After all, the fact that [since the Second World War] the bureaucratic system of rule has extended its frontiers well beyond the boundaries of Russia, that it has installed similar regimes in countries that in no way can be characterized as backward (such as Czechoslovakia or East Germany), and that industrialization —which has made Russia the second strongest power in the world—has not weakened this bureaucracy at all, shows that all discussion in terms of “backwardness,” “isolation,” and so forth, is purely and simply anachronistic.

[4. Bureaucracy in the Modern World]

If we wish to understand the emergence of the bureaucracy as an increasingly preponderant managerial stratum in the contemporary world, we are obliged to note at the outset that, paradoxically, it appears at the two opposite poles of social development. On the one hand, it has emerged as the organic product of the maturation process of capitalist society. On the other hand, it appears as the “forced answer” backward countries give to the problem of their own passage to the stage of industrialization.

[A. Modern Capitalist Countries]

In the first case, the emergence of the bureaucracy offers us no mystery. The concentration of production necessarily leads to the appearance within business firms of a stratum whose function is to take on the collective management of immense economic units. The task to be performed goes qualitatively beyond the capacities of any individual owner. At first in the economic realm, but gradually also in other spheres, the growing role of the State leads both to a quantitative extension of the bureaucratic state apparatus and to a qualitative change in its nature.

At the opposite pole within advanced capitalist societies, the workers’ movement degenerates as it becomes bureaucratized, it becomes bureauratized as it becomes integrated into the established order, and it cannot become integrated into this order without becoming bureaucratized. The various technoeconomic, state-political, and “working-class” elements constitutive of the bureaucracy coexist with varying degrees of success.

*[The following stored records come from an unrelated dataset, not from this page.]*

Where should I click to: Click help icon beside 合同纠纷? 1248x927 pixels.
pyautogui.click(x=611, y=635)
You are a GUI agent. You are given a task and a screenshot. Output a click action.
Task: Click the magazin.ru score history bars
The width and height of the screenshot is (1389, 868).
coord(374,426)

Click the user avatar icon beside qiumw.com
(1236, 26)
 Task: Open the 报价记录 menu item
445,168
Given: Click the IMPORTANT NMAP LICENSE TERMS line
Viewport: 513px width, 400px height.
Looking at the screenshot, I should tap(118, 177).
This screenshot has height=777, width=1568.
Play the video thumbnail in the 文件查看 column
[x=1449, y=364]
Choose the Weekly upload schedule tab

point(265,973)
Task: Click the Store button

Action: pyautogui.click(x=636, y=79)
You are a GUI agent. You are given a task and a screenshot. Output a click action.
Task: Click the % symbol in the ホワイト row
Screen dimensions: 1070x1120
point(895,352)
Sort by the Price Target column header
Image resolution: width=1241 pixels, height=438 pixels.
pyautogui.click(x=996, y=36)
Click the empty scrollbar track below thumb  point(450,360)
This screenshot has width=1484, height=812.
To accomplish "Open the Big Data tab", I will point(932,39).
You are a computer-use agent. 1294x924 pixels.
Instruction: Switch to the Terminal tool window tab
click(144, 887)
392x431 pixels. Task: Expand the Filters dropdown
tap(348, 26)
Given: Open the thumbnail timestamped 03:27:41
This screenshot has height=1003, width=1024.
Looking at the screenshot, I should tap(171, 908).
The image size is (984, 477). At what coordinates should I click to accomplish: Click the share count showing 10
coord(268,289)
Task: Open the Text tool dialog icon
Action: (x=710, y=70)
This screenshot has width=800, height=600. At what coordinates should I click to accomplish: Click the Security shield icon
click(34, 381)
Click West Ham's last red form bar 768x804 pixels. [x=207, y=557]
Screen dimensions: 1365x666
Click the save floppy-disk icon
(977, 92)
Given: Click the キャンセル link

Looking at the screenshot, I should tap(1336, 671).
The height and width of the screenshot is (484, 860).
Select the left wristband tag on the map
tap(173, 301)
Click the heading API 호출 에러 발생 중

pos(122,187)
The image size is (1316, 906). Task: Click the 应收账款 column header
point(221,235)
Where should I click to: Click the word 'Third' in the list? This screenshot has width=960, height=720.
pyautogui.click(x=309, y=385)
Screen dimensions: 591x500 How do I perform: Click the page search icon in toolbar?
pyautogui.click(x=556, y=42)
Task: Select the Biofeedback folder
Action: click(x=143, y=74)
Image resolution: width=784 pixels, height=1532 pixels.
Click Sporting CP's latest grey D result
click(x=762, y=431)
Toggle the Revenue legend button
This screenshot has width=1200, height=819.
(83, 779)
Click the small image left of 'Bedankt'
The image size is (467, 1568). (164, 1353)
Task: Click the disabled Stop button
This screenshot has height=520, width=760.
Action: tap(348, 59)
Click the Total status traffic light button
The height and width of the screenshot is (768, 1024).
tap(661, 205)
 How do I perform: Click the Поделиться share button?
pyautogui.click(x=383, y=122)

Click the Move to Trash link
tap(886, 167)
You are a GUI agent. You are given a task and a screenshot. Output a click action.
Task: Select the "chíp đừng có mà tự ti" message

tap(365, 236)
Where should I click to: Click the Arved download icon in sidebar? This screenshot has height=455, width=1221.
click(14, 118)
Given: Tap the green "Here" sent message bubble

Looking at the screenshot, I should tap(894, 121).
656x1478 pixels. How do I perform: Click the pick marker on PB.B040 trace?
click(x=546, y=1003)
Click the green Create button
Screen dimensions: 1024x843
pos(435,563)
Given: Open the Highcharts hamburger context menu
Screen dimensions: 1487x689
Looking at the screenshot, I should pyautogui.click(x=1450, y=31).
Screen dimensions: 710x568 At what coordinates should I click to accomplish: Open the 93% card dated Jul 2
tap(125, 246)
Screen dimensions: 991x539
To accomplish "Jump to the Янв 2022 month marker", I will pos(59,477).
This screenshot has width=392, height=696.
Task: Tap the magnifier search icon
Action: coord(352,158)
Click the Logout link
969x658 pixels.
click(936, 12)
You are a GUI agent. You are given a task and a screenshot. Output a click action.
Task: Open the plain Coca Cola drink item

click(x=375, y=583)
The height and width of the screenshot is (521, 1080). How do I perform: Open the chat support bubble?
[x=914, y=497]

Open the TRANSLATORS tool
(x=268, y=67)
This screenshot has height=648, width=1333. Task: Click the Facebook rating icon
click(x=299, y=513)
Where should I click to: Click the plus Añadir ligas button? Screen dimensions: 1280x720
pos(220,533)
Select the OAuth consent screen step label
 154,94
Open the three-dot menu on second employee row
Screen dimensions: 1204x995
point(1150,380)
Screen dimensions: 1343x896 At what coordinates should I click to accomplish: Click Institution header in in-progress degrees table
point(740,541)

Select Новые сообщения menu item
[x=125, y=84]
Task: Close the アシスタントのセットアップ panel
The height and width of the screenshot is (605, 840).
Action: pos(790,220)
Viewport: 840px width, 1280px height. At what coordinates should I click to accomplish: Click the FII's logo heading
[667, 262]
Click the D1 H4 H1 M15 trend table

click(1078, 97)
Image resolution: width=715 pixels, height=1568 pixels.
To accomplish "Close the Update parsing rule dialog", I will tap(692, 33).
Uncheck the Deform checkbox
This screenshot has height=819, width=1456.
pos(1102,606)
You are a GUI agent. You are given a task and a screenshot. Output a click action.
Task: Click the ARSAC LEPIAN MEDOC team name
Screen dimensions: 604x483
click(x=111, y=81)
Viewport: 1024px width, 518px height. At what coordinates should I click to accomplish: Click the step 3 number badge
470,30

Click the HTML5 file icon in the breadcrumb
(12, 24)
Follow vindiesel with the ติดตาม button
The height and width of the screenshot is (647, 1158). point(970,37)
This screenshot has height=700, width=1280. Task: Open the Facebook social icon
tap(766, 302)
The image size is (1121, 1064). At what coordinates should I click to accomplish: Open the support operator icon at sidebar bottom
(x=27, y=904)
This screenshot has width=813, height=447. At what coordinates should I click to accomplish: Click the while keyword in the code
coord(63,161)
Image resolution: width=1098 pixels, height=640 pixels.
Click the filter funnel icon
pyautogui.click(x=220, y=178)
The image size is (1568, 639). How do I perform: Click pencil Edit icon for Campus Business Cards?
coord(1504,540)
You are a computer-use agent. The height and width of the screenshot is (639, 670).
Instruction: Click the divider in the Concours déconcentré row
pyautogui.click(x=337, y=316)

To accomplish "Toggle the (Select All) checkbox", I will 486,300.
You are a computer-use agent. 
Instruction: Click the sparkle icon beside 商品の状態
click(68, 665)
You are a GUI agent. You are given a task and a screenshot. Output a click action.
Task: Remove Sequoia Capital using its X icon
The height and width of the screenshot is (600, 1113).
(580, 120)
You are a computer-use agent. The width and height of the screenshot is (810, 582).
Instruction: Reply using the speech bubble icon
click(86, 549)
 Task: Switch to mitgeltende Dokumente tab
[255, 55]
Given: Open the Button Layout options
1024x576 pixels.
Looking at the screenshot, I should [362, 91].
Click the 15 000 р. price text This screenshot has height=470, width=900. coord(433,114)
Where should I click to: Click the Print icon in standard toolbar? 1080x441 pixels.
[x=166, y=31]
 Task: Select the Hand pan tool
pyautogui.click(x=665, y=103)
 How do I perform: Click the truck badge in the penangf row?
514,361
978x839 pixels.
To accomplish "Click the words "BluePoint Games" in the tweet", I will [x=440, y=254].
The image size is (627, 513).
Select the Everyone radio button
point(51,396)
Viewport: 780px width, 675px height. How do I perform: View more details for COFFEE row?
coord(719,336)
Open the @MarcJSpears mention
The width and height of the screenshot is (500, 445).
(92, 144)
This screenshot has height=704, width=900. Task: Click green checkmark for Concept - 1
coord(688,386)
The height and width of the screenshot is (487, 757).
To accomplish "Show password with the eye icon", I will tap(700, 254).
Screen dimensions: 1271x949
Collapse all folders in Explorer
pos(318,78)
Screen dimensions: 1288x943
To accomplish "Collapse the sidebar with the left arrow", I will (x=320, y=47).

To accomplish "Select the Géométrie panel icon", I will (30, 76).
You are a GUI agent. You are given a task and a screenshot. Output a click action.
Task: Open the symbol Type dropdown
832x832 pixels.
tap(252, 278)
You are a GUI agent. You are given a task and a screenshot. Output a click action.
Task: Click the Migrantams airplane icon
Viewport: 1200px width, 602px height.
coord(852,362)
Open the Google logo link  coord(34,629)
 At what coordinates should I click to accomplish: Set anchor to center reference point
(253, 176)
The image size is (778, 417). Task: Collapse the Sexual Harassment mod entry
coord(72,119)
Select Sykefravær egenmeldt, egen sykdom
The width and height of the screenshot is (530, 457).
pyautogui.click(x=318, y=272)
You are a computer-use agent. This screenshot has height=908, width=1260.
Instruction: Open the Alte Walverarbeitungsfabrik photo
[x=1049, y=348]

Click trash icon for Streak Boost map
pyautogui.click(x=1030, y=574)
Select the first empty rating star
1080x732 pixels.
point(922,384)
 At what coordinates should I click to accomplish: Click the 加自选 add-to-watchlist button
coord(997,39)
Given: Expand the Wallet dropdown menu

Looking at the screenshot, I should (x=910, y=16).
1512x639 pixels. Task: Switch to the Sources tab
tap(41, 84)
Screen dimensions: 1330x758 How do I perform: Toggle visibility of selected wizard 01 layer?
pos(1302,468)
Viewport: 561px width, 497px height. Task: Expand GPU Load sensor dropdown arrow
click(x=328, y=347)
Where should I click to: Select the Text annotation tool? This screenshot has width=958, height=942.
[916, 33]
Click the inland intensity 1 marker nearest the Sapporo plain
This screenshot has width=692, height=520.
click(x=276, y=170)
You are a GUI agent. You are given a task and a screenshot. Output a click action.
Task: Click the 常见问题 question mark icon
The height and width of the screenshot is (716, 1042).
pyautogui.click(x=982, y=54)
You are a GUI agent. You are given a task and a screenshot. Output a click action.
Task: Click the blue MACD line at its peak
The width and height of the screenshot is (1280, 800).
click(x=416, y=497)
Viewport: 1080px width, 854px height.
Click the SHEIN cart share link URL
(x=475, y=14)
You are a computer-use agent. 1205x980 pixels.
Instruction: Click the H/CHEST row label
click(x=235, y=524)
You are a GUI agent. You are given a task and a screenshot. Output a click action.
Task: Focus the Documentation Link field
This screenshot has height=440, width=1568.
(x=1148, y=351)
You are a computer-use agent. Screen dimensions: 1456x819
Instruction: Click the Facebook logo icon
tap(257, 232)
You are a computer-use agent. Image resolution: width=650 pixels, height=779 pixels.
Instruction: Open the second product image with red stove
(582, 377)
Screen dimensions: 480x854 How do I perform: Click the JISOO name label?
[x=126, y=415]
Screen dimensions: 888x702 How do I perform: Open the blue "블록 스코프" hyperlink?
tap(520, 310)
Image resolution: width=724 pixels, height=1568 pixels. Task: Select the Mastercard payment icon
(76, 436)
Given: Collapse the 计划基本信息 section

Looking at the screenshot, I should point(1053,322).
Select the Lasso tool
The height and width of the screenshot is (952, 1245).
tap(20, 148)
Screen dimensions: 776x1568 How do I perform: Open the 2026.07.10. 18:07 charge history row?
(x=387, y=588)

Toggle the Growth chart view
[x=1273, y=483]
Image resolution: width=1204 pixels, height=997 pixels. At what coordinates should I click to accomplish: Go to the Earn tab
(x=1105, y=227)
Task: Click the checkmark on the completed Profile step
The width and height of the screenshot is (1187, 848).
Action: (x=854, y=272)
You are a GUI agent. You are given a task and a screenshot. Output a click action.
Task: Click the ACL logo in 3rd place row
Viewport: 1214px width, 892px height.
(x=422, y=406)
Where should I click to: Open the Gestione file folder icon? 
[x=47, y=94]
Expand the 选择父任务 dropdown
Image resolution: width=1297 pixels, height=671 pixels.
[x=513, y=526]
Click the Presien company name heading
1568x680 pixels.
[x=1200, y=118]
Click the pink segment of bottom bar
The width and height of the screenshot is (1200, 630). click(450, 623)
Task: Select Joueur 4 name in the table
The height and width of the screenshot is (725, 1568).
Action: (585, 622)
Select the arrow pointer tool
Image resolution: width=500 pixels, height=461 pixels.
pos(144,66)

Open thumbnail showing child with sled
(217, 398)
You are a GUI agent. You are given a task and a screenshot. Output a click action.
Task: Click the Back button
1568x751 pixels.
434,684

They coexist both with one another and with the more properly “bourgeois” elements of society (owners of the means of production). In any case, as the bureaucracy evolves, the importance of these bureaucratic elements for the management of society constantly increases. In this sense, one can say that the emergence of the bureaucracy corresponds to an “ultimate” phase in the process of capital concentration, that the bureaucracy personifies or embodies capital during this phase, in the same way that the bourgeoisie did during the previous phase.

At least as far as its origins and its social-historical function are concerned, this bureaucracy can be understood in terms of the categories of classical Marxism. (It matters little, in this respect, that today’s alleged Marxists, who fall forever short of the possibilities entailed by the very theory they claim as theirs, remain incapable of granting the bureaucracy any kind of sociohistorical status. These so-called Marxists believe that there is no name for this thing in their ideas, and so in practice they deny its existence and speak of capitalism, as if nothing had changed within capitalism for the past century or half century.)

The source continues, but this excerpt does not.